Pour l’appropriation des valeurs de la démocratie, il faut nécessairement l’alternance. Il faut un renouvellement de la classe pour que les gens sachent que personne n’est né pour gouverner. L’article 37 est un objet de fixation pour le Burkina. Et il n’est pas normal que toute une génération n’ait comme président une seule personne. Ceux qui disent qu’une personne est la plus indiquée pour gouverner font une injure à leur propre intelligence.

Etes-vous de ceux qui font confiance aux militaires qui se sont emparés du pouvoir au Niger, dans leur mission avouée de « restauration de la démocratie » ?
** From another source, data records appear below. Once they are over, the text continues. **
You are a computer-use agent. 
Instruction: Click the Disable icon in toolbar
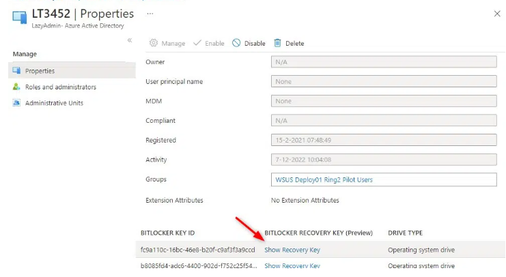click(236, 43)
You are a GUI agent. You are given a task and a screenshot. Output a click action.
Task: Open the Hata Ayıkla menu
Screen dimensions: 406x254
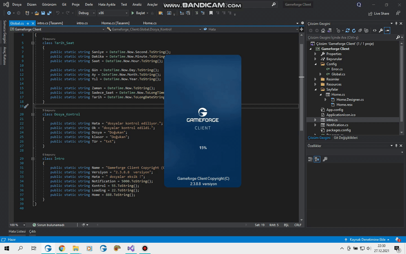pos(107,5)
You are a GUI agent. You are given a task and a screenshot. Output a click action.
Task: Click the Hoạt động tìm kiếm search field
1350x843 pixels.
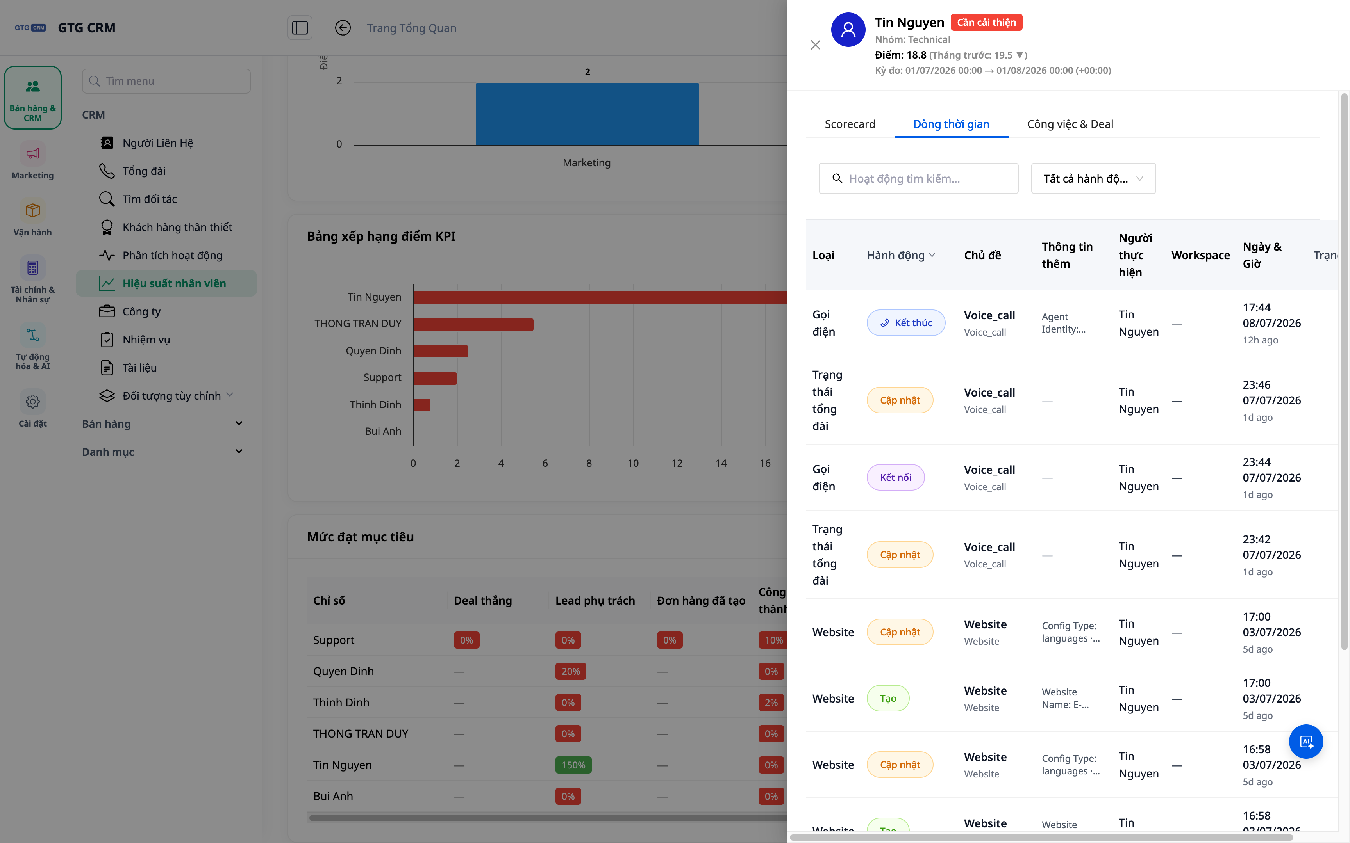[x=918, y=178]
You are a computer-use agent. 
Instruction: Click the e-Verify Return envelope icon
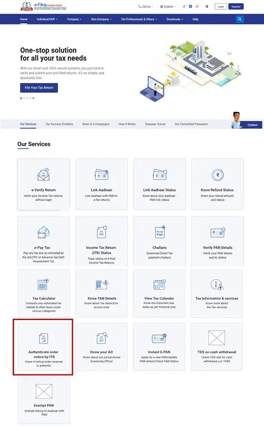coord(43,175)
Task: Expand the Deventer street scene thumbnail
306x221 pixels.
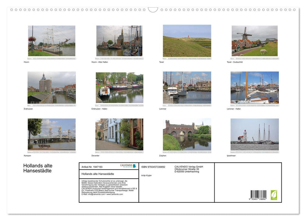Action: tap(119, 134)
Par principe, je suis contre les coups d’Etat. Pour moi, il n’y a pas de coup d’Etat démocratique ou salutaire, parce qu’il est déjà une approche messianique du pouvoir. Des gens, parce qu’ils ont les armes, disent vouloir sauver la nation. Si les coups d’Etat pouvaient résoudre les problèmes en Afrique, nous aurions avancé en démocratie. Les partis de l’opposition et les organisations de la société civile doivent travailler à ce qu’il y ait une opposition forte à des projets comme ceux proposés par Mamadou Tandja. Si celui-ci avait reculé de par l’action des citoyens, cela aurait été une victoire de la démocratie, plutôt que de compter sur les militaires pour venir au pouvoir.

Mais le problème est que si ceux qui sont au pouvoir ferment toutes les issues de respiration démocratique, ils ne peuvent que récolter des coups d’Etats. Le fait d’avoir des actes anticonstitutionnels ont conduit les militaires à bout. Au regard de cela, il faut faire en sorte que les scénarii qui se sont produits dans d’autres pays ne viennent pas au Burkina. On ne peut pas se féliciter d’un coup d’Etat, mais on peut comprendre l’exaspération d’une population. C’est pour cela qu’on dit que les tripatouillages et l’instrumentalisation de la Constitution exposent ceux qui le font à des situations de ce genre.

Mais, peut-on faire confiance à la junte nigérienne ?

Je ne me prononce pas là-dessus, parce que l’expérience a démontré que les professions de foi au départ ne sont pas tenues par la suite. Seulement, j’espère que ces militaires tiendront parole puisqu’ils ont juré sur le coran et ont fait un serment de militaire. Et j’espère qu’ils auront au moins le sens de la parole donnée.